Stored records
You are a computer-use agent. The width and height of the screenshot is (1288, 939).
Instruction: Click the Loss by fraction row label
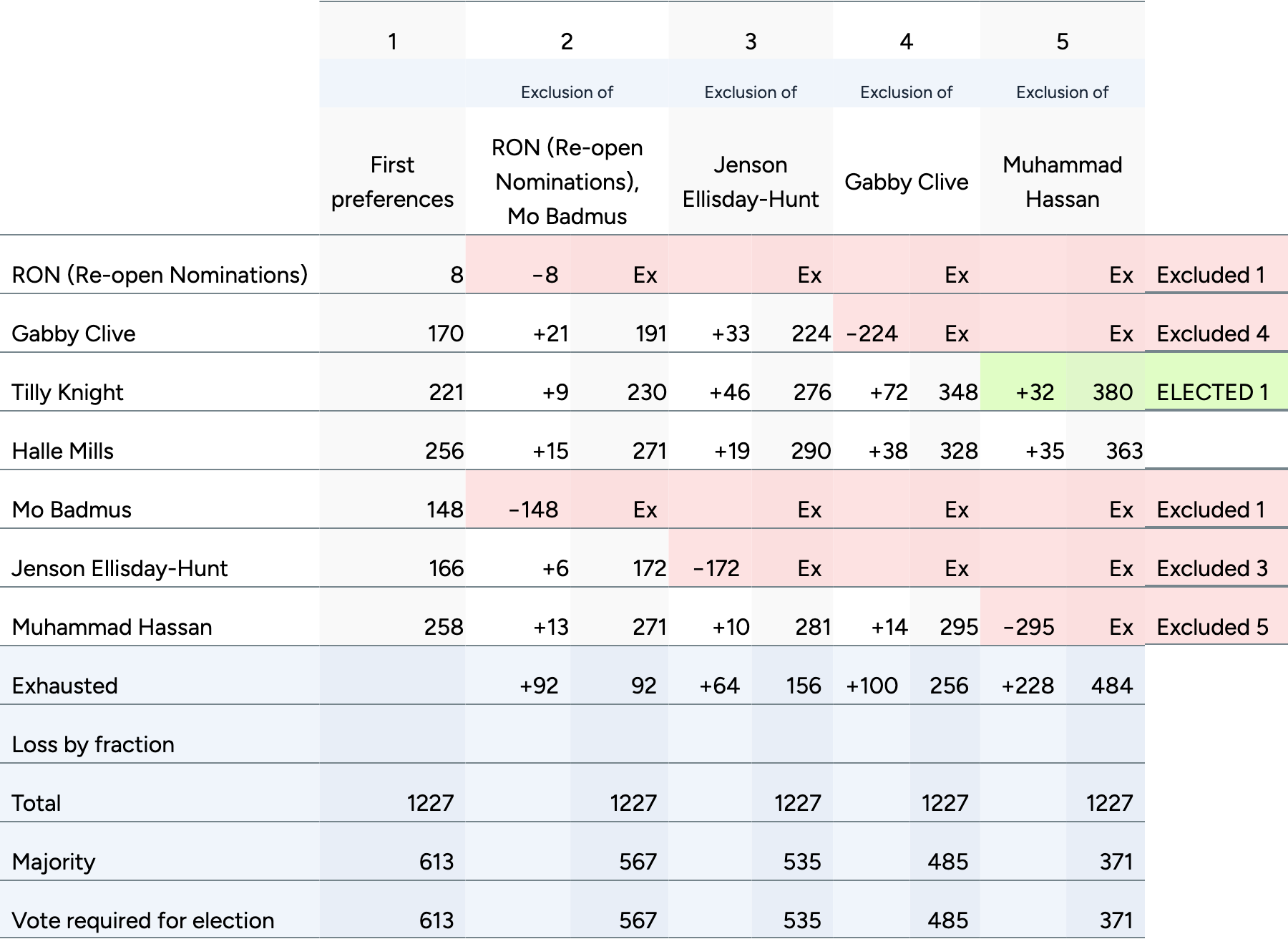pos(93,744)
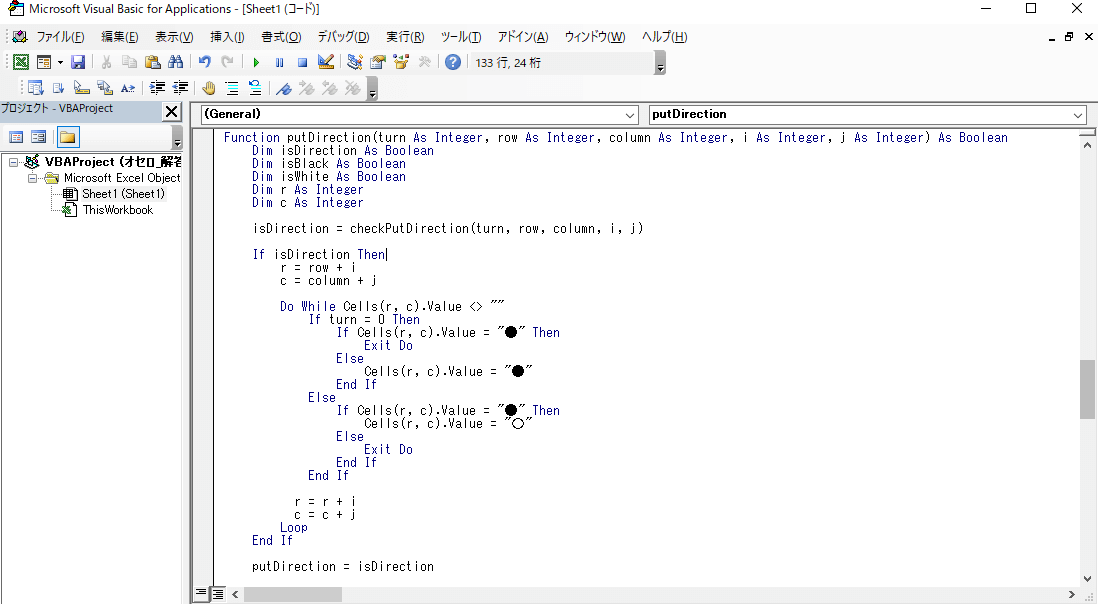The width and height of the screenshot is (1098, 604).
Task: Open the 実行 menu
Action: point(403,37)
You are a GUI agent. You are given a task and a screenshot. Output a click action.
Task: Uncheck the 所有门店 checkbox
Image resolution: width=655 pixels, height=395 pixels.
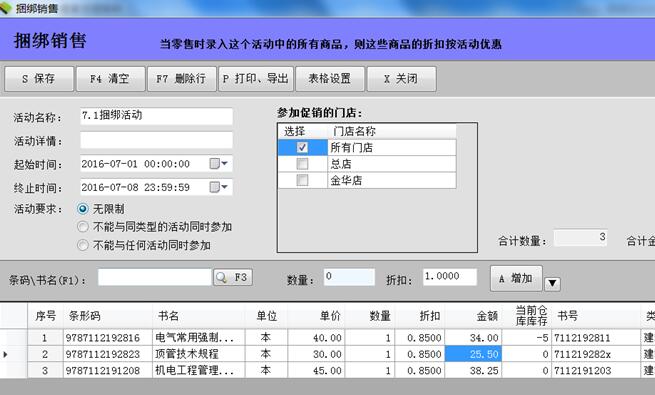coord(302,147)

▶ _Exercise requirements_:
All lines from the one bearing "You are a GUI" through the last line of the records, and only those, should be duplicated exactly; no picture belongs in the copy.

▶ _Your response_:
You are a GUI agent. You are given a task and a screenshot. Output a click action.
Task: Uncheck the 所有门店 checkbox
Image resolution: width=655 pixels, height=395 pixels.
coord(302,147)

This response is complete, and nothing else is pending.